Posted 9 months ago
2nd Pixie Lamp with Millefiori Glass - " DANSEUSE DES INDES " by Ignacio Gallo 1925
This one has the ivorine face and an electroplated copper finish to it.
This is the 2nd lamp like this I have. I also noticed a couple of things on these pixie lamps that I had not noticed before. The hands are all individually attached in the casting, which means there are a number of varieties the hands can be gesturing. Also I have seen one of these on line where the face paint is gone and the face is metal. So there must be 2 types of faces, an ivorine one, and a spelter one molded when the piece is first done.
One of the lamps now in my collection is this Pixie lamp whose creator is now shown, although as most pixie lamps they are sometimes credited as Gerdago, although there is info in the Encyclopedia of Bronzes that refutes this idea. This dancer is actually by Ignacio Gallo.

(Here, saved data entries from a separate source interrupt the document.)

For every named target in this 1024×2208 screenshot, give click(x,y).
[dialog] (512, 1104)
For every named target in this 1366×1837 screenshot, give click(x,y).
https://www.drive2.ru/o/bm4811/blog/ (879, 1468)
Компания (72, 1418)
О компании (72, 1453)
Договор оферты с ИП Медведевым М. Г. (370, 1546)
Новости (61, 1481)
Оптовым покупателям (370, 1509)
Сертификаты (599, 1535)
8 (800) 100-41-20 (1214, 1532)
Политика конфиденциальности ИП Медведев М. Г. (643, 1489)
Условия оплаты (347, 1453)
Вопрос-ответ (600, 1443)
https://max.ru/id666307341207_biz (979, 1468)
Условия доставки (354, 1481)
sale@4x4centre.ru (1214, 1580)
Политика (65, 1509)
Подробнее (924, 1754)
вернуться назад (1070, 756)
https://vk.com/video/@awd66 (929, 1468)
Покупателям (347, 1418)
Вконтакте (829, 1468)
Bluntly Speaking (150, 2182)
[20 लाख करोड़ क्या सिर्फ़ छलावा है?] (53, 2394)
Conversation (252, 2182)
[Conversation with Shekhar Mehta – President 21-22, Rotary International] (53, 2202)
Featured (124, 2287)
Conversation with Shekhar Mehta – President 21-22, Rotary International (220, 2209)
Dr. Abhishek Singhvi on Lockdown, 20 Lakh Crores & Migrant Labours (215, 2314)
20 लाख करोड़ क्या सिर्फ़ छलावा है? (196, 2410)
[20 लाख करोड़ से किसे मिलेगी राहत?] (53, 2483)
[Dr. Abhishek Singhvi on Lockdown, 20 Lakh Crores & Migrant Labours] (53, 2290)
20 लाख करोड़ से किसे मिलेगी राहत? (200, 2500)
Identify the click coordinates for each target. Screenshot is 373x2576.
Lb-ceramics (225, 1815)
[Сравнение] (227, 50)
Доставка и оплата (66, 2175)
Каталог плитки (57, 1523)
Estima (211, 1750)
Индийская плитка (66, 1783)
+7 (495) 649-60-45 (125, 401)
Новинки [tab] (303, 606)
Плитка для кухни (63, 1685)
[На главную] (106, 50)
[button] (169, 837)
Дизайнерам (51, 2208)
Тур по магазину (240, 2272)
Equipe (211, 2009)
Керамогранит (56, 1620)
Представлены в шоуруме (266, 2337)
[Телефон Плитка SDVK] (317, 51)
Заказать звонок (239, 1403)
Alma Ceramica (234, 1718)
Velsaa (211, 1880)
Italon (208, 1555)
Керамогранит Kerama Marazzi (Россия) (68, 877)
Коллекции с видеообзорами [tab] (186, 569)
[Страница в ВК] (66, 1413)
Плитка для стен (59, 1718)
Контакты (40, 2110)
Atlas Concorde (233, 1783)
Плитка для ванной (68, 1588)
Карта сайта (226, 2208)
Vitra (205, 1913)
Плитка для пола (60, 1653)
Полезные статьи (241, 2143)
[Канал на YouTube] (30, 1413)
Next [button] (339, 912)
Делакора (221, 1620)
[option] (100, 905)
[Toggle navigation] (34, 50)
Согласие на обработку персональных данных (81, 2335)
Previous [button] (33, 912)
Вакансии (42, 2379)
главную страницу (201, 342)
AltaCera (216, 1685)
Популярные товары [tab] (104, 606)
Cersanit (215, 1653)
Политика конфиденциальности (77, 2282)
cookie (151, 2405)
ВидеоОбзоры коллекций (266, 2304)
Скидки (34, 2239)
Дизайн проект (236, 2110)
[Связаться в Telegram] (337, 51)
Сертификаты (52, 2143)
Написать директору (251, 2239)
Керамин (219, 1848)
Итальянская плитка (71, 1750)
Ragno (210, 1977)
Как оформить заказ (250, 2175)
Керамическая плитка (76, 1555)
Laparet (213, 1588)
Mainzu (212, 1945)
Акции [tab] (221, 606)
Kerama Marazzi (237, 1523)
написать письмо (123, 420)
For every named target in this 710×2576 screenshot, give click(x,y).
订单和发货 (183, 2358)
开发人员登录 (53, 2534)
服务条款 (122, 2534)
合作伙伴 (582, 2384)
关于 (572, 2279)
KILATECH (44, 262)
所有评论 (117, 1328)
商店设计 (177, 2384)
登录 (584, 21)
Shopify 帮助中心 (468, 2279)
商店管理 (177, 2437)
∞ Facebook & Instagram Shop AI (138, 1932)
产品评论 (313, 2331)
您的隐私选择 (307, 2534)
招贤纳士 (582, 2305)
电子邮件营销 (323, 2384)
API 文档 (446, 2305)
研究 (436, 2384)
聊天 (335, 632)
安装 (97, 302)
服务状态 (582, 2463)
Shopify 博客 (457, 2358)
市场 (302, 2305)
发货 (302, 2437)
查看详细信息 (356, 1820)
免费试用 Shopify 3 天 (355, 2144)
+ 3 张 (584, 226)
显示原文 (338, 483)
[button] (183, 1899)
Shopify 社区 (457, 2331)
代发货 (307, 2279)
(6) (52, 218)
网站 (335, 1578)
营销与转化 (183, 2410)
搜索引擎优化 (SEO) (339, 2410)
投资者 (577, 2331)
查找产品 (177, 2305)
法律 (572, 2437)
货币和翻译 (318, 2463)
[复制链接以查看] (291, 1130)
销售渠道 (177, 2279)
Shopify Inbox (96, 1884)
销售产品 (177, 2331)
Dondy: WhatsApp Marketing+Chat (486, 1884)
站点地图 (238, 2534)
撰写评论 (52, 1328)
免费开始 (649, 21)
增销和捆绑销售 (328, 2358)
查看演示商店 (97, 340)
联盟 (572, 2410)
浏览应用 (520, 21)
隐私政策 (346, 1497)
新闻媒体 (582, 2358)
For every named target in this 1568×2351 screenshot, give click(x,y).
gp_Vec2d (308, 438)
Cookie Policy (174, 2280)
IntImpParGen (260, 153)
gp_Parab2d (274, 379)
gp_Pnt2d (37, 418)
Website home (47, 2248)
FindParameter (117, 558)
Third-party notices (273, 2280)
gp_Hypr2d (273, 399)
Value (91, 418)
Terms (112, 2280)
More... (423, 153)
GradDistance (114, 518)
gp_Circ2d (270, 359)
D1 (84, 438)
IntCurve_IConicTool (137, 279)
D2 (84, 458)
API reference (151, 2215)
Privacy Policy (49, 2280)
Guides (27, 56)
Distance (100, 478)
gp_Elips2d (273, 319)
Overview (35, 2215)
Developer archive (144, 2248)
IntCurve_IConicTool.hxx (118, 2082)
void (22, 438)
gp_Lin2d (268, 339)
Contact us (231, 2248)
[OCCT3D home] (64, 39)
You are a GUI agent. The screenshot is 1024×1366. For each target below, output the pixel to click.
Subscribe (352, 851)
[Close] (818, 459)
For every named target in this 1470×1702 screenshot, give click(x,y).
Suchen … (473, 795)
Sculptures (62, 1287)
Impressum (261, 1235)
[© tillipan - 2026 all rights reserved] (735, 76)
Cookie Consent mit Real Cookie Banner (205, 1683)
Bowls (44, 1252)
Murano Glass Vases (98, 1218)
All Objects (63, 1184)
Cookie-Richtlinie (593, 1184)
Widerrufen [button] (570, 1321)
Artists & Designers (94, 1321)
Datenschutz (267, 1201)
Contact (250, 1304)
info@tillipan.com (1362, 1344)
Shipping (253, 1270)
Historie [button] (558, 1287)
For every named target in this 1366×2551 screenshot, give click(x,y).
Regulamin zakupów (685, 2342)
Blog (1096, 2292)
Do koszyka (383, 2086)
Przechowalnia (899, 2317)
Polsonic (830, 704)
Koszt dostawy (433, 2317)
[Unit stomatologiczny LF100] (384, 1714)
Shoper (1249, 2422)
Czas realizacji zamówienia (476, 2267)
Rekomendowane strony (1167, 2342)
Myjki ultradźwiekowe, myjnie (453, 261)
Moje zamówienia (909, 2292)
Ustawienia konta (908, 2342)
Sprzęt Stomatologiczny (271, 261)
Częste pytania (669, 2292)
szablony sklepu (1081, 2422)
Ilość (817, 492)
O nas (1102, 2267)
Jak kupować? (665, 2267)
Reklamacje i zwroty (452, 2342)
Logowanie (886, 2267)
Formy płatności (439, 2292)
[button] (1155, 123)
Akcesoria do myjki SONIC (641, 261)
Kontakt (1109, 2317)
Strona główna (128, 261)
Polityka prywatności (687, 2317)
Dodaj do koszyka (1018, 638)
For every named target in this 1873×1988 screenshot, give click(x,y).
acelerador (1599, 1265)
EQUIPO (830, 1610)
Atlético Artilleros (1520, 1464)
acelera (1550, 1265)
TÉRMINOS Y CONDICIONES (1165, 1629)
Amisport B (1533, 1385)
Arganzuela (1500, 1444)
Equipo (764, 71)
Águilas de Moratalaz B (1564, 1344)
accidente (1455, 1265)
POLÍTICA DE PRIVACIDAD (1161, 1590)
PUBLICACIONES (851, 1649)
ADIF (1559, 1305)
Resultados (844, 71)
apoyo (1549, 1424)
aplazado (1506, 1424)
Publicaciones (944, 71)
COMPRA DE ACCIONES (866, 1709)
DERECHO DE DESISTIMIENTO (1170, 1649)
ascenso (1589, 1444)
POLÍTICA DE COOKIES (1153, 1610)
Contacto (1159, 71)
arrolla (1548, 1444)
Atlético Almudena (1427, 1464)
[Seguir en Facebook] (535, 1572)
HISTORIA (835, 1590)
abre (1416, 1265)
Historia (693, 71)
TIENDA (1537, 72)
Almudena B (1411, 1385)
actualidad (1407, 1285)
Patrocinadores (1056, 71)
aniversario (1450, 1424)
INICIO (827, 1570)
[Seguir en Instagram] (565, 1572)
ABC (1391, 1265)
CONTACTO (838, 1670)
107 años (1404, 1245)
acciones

The 4th picture is recreated from page 1173 of the Encyclopedia of Bronzes the brilliant work of Harold Berman. 4 Volumes completes the authors 12 year search for and visual recording of the vast number of bronze sculptures known to have been produced in the period 1800-1930. To illustrate how complete, most all the photos were by Mr. Berman.
Millefiori means "a thousand flowers" in Italian and is the name given to the type of Murano glass filled with floral designs. I recently saw a new sculpture with a Millefiori shade but the shade was new. It was quite horrible with mostly white and very little color, and also seemed lopsided !
Ignacio Gallo was born in Valladolid, Spain in the late 19th Century. He worked in Madrid and Paris in the inter-war years and specialized in statuettes of bathers, dancers, nudes and goddesses.